4. A device according to claim 2, wherein the struts or wires in the event of an essentially rectangular cross section have a height and width of between 30 and 300 μm and in the event of a circular cross section have a diameter ranging between 30 and 300 μm.

5. A device according to claim 2, wherein no struts or wires are arranged at the proximal or distal end or both at the proximal and distal end in the center of the stent structure.

6. A device according to claim 1, wherein the force exerted radially outward by the expanded stent structure ranges between 2 and 30 N/m, preferably between 5 and 10 N/m, based on a diameter of the stent structure of 2.00 mm.

7. A device according to claim 1, wherein the stent structure has a proximal, a middle and a distal portion, wherein the proximal portion comprises the proximal end at which the stent structure is connected to the insertion aid, and wherein the expanded stent structure outside the proximal end exerts a substantially constant radial force along its entire length.

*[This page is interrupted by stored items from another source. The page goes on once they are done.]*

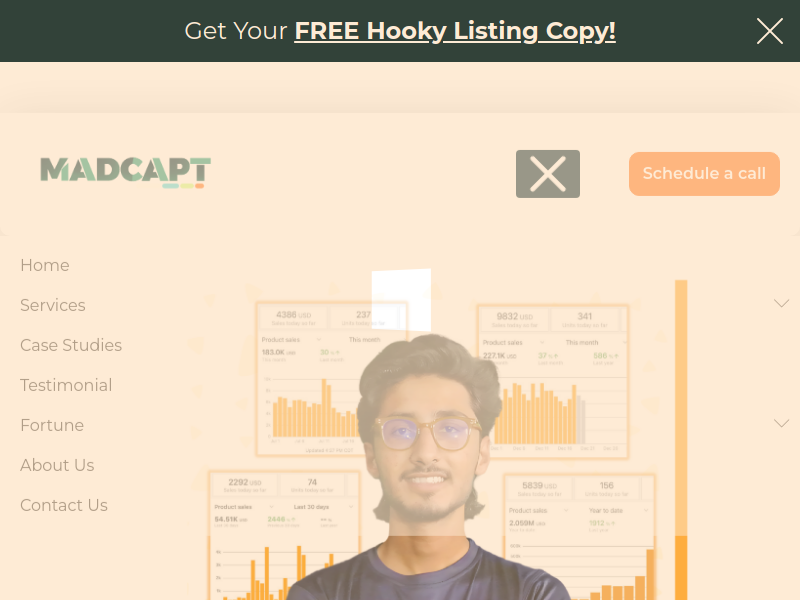The height and width of the screenshot is (600, 800).
Task: Close the navigation menu with the X toggle
Action: pos(547,174)
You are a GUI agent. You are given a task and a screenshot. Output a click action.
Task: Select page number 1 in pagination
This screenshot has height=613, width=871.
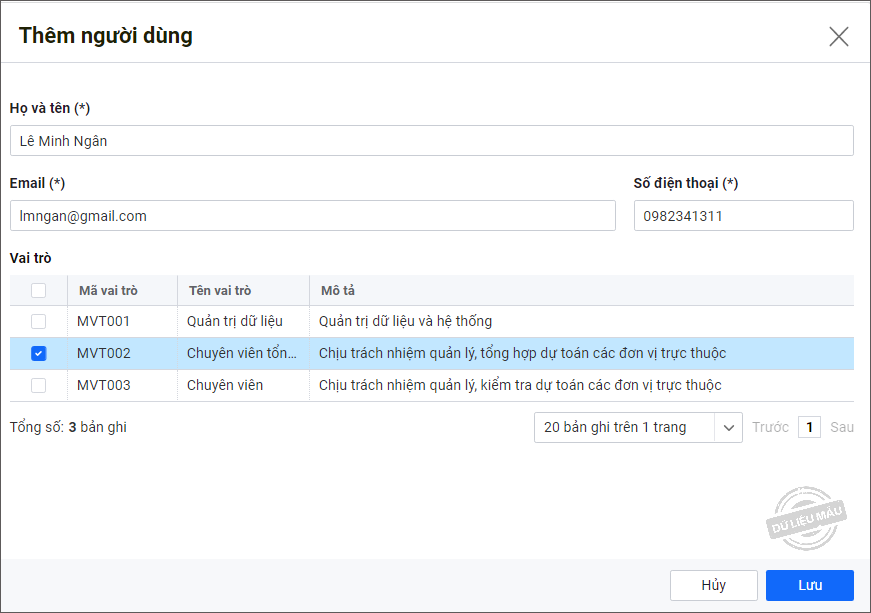(x=809, y=428)
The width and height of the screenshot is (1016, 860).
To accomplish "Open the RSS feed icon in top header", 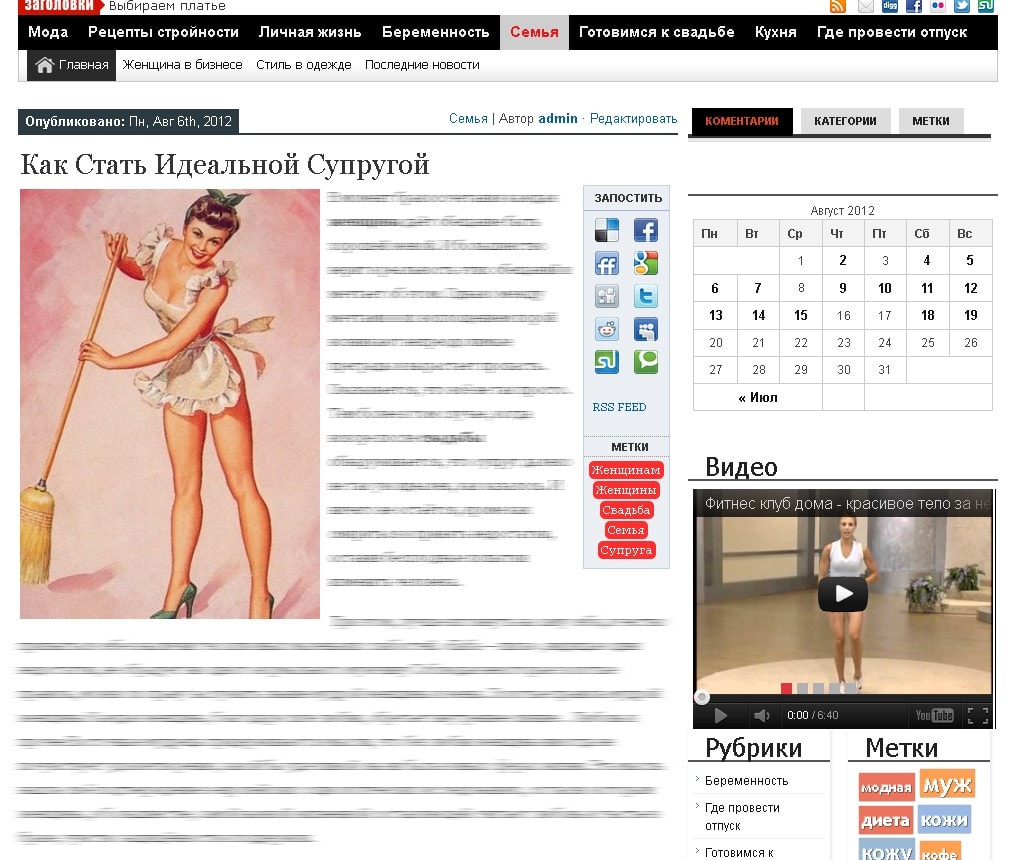I will tap(838, 6).
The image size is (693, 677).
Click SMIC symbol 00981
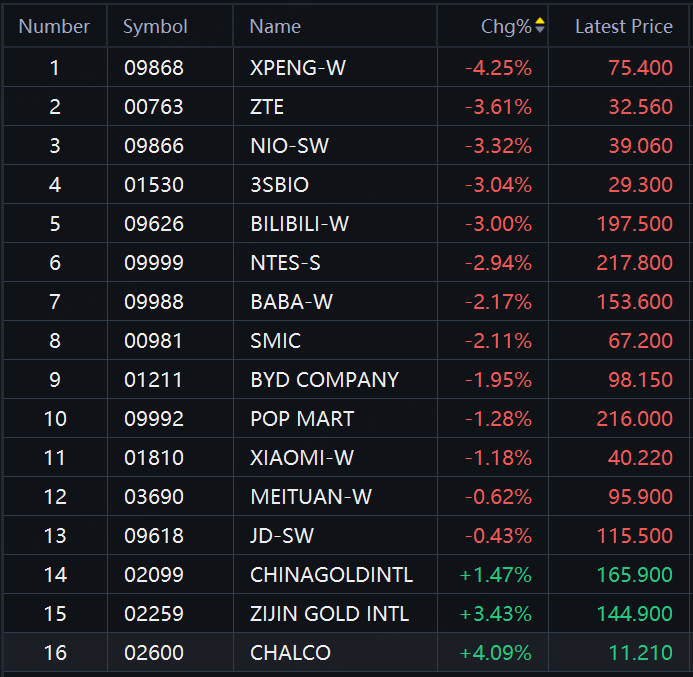(x=154, y=341)
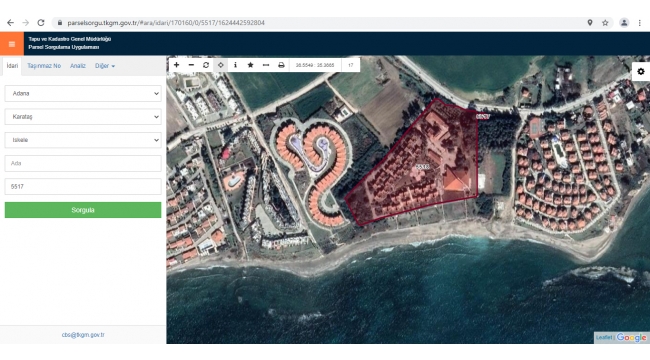The height and width of the screenshot is (360, 650).
Task: Open map settings gear icon
Action: 641,71
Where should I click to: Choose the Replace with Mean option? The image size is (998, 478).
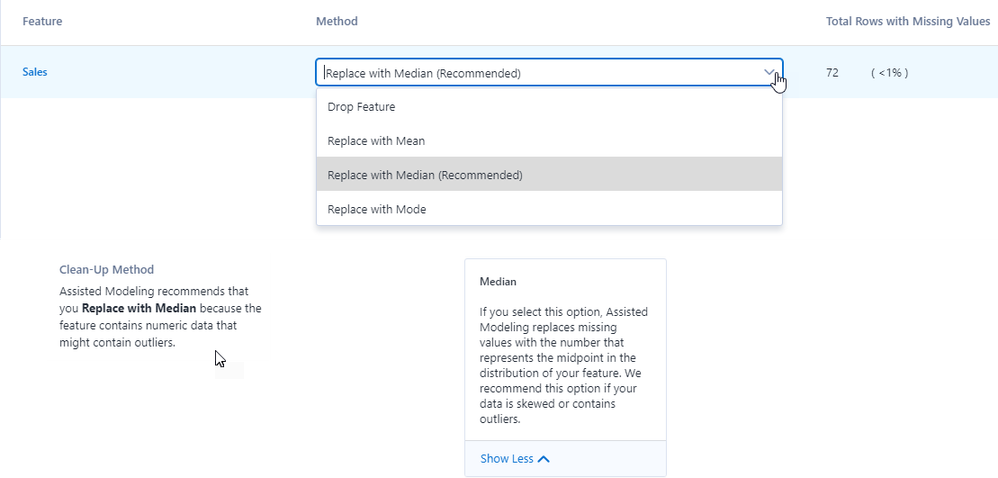[x=376, y=141]
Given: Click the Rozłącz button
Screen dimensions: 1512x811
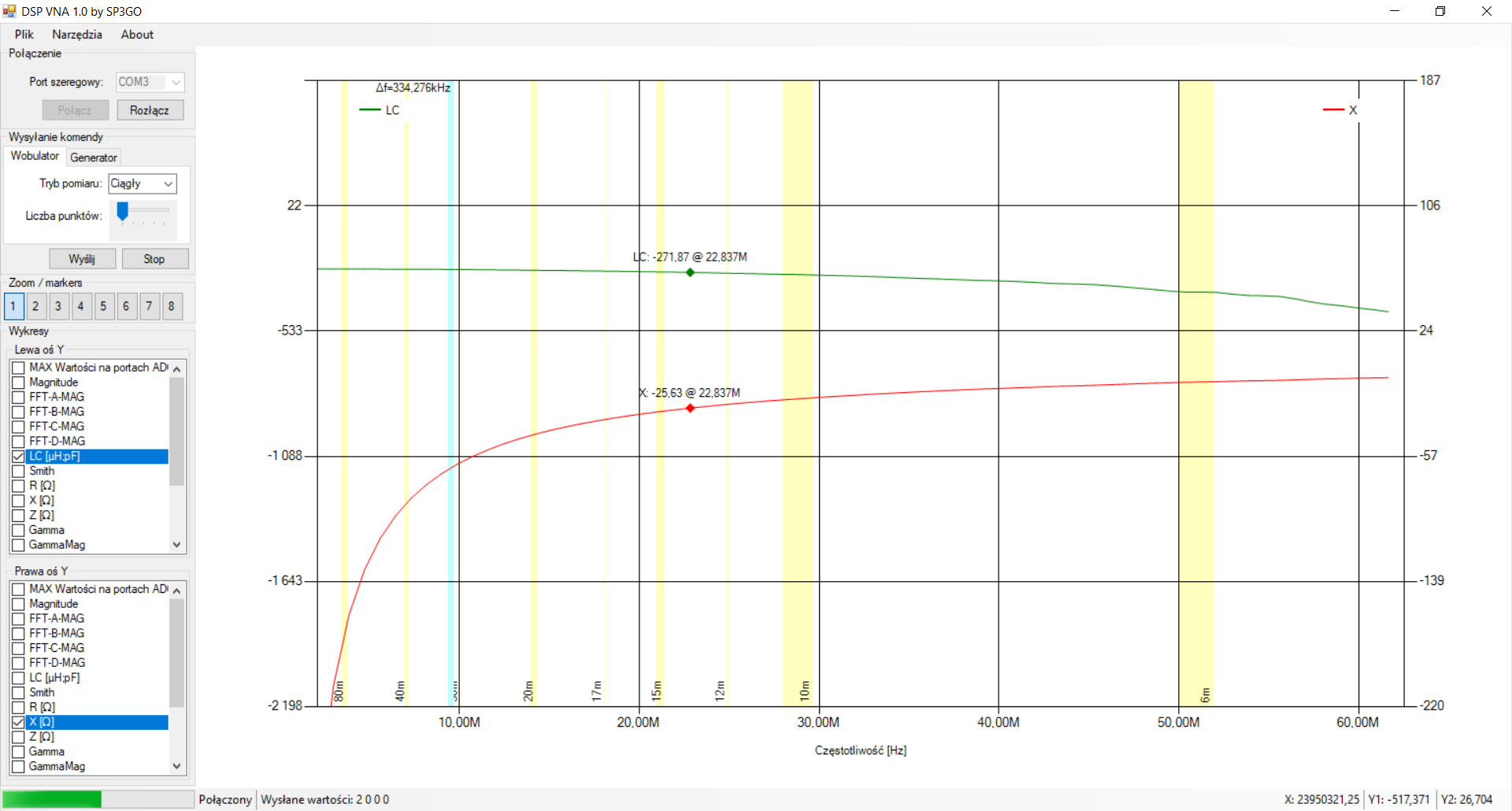Looking at the screenshot, I should [150, 110].
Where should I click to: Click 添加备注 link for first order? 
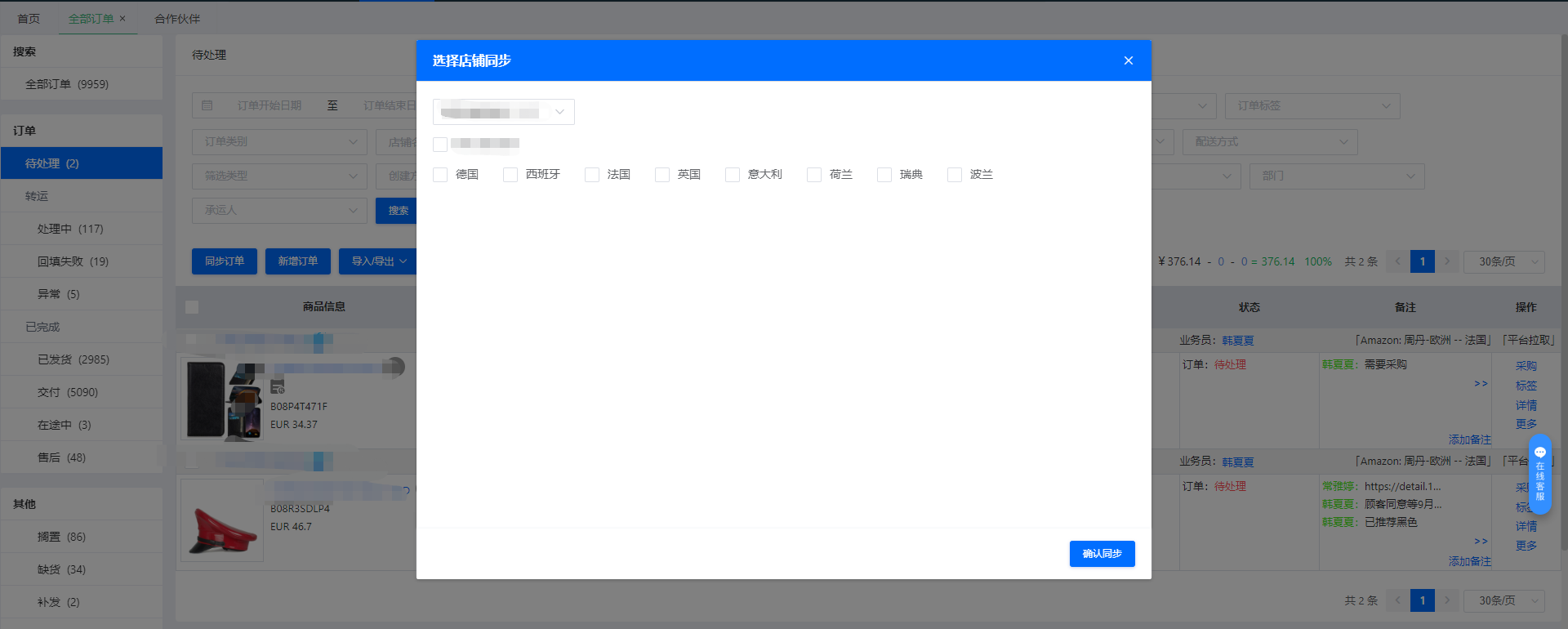(x=1469, y=439)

8. A device according to claim 7, wherein the struts or wires have a larger cross section in the proximal and distal section than in the middle section.

9. A device according to claim 7, wherein the density of the struts or wires is higher in the proximal and distal section than in the middle section.

10. A device according to claim 1, wherein the monosaccharide of the functional layer is functionalized in a form not bonded to the device via at least one reactive multiple bond.

11. A device according to claim 10, wherein the reactive double bond is a constituent of a (meth)acrylic group.

12. A device according to claim 1, wherein the stent structure is provided with a gold coating under the functional layer.

13. A device according to claim 1, wherein the coating comprises a carrier layer located on the stent structure with an adhesion promoter, and the functional layer is bonded to the carrier layer.

14. A device according to claim 13, wherein the adhesion promoter is a silicon compound, in particular a silane compound, or a polyolefin.

15. A method for the treatment of a vasospasm, wherein the stent structure of a device (1) according to claim 1 is brought to the position of the vasospasm with the aid of the insertion aid and expanded, and a detachment of the stent structure is carried out.

16. A device according to claim 1, wherein the stent structure at its proximal end is connected to the insertion aid.

17. A device according to claim 6, wherein the force exerted radially outward by the expanded stent structure ranges between 5 and 10 N/m, based on a diameter of the stent structure of 2.00 mm.

18. A device according to claim 10, wherein the reactive multiple bond is a double bond.

19. A device according to claim 14, wherein the silicon compound is a silane compound.